#### Provided text:
——
The Mississippi Court of Appeals will hear oral arguments on the campus of the University of Mississippi at 1:30 p.m. and 3 p.m. April 21. A three-member panel of the court will convene at the Robert C. Khayat Law Center in Moot Court 1, Room 2078, to hear two criminal appeals.
The Court of Appeals hears oral arguments each spring at the University of Mississippi School of Law as part of its Court on the Road program. The court periodically schedules oral arguments on college campuses and occasionally at other locations as a teaching tool for students.
Court of Appeals Judge Jim Greenlee of Oxford said that having the oral arguments on campus offers and opportunity for students, lawyers and the general public to see an appellate court at work and better understand the operations of the court. The Court on the Road program helps educate students and the public about appeals court proceedings and gives appellate judges an opportunity to talk about how the court operates. Judges talk with students and answer questions after the oral arguments, although they don’t talk about the pending cases.
The court will hear appeals of drug convictions of Andrew Acie Adams from Harrison County Circuit Court and Anthony Jefferson from Madison County Circuit Court.
Law students from the University of Mississippi School of Law Criminal Appeals Clinic researched and briefed both appeals and will present oral arguments on behalf of the incarcerated men. The students work under the supervision of attorney Phil Broadhead, clinical professor and director of the Criminal Appeals Clinic. The cases were referred to the Criminal Appeals Clinic by the state Office of Indigent Appeals.
Professor Broadhead said the Criminal Appeals Clinic provides an experience similar to an apprenticeship for students. They experience problem solving in real cases. Broadhead said, “The opportunity to teach, collaborate with, and mentor these students has led me to believe the clinical dynamic guides them to a shorter transition time from being a law student to becoming a lawyer.”
Third-year law students who will argue the cases are Valerie Moss of Greenwood, Phillip Summa of Charlotte, N.C., Jay Clay of Aberdeen, and Derek Cantrell of Gainesville, Ga.
——
#### Problem set:
1. Where in the Robert C. Khayat Law Center will the Court of Appeals panel convene, according to the court announcement?
2. Write a continuation of the court announcement that picks up after its final sentence.
The listing is separate material and has nothing to do with the court announcement.

#### Material supplied:
——
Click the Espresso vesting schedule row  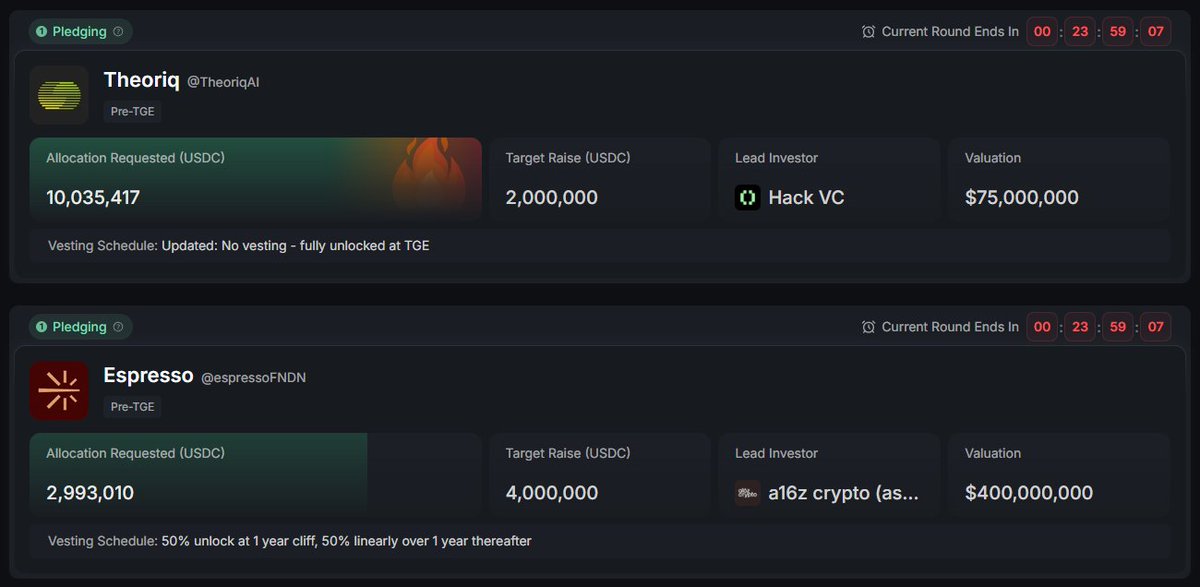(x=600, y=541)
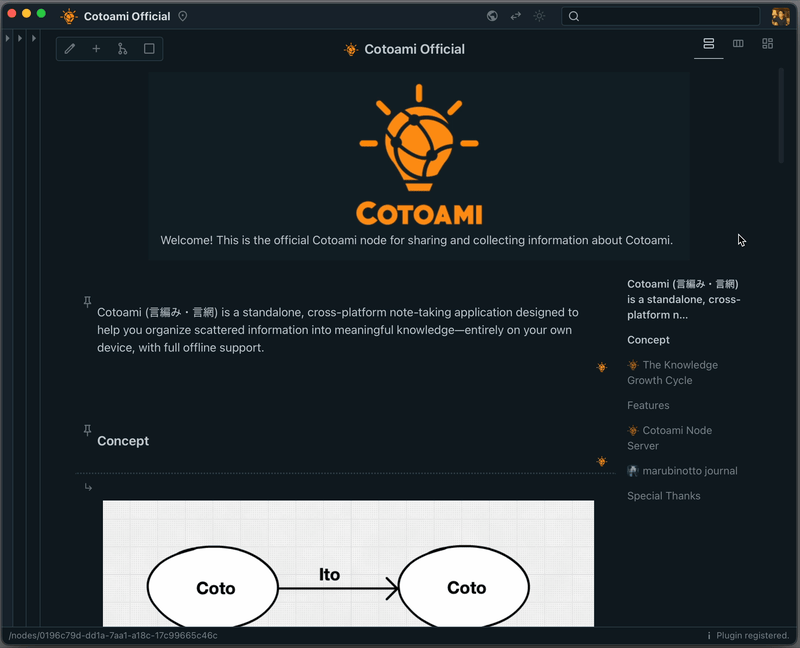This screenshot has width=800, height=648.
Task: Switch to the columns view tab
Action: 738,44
——
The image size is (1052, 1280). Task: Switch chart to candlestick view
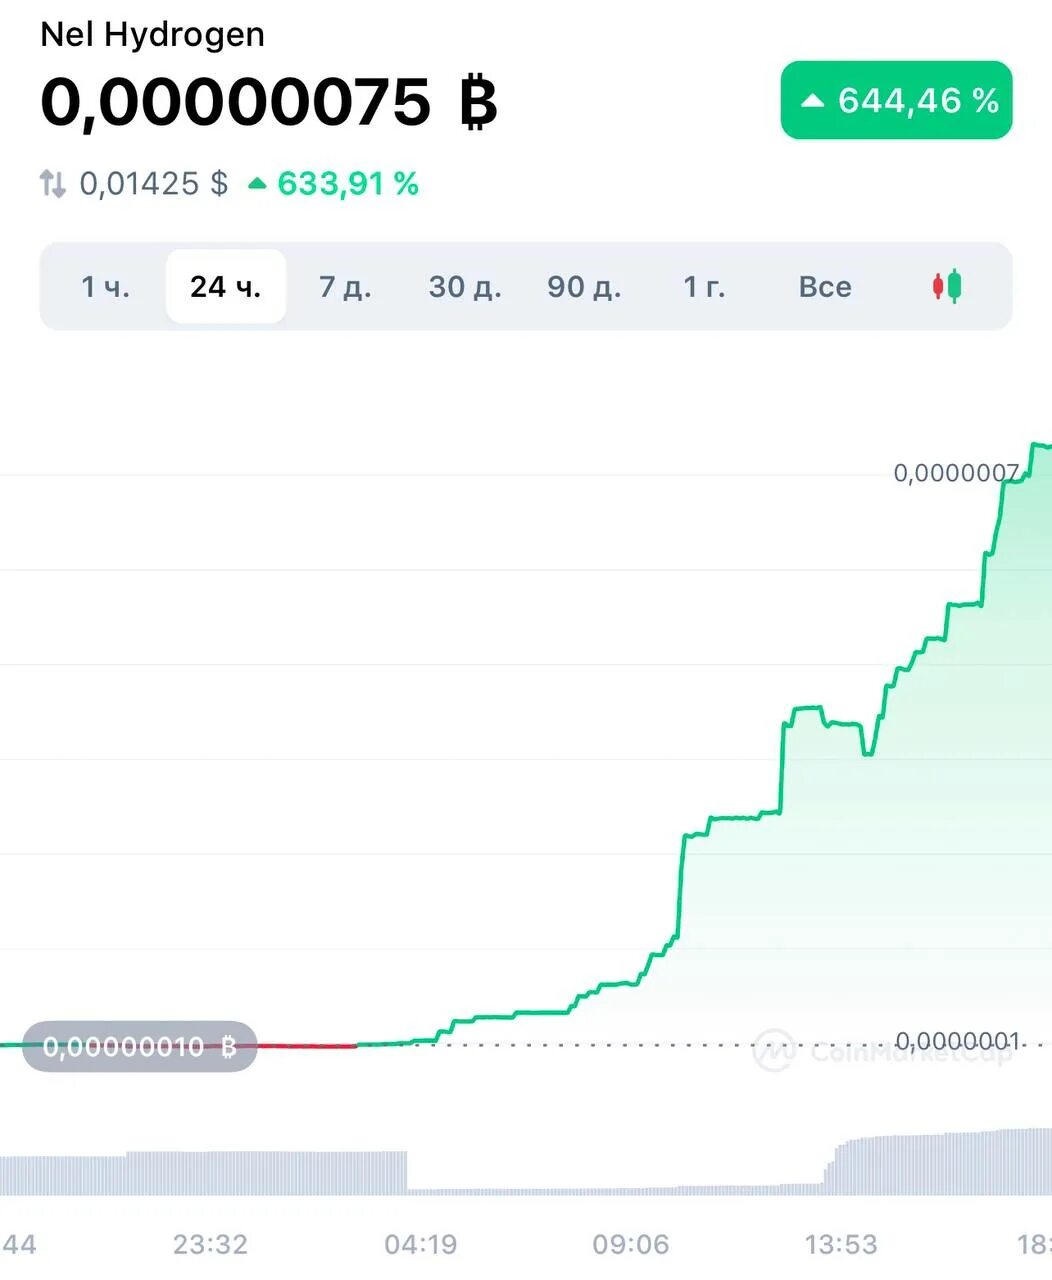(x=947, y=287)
——
#### Answers for the exercise:
1. Moot Court 1, Room 2078.

2.
The students who wrote the briefs are Paul Prichard of Mobile, Ala., Derek Goff of Biloxi, Jody A. Bevill of Lexington, and Ethan D. Lavelle of Camden, Tenn.
Special Assistant Attorneys General Laura Tedder and Barbara Byrd represent the Attorney General.
Here is background about the cases, from court records:
Andrew Acie Adams v. State of Mississippi, Cause Number 2015-KA-00520-COA Court records show that Andrew Acie Adams was arrested in Gulfport on Oct. 30, 2013. Adams was tried on February 10, 2015, and convicted of possession of 250 grams or more but less than 500 grams of marijuana. He was charged as a second or subsequent drug offender and as an habitual offender. Circuit Judge Lawrence P. Bourgeois Jr. sentenced Adams to 16 years in prison without hope of parole or early release.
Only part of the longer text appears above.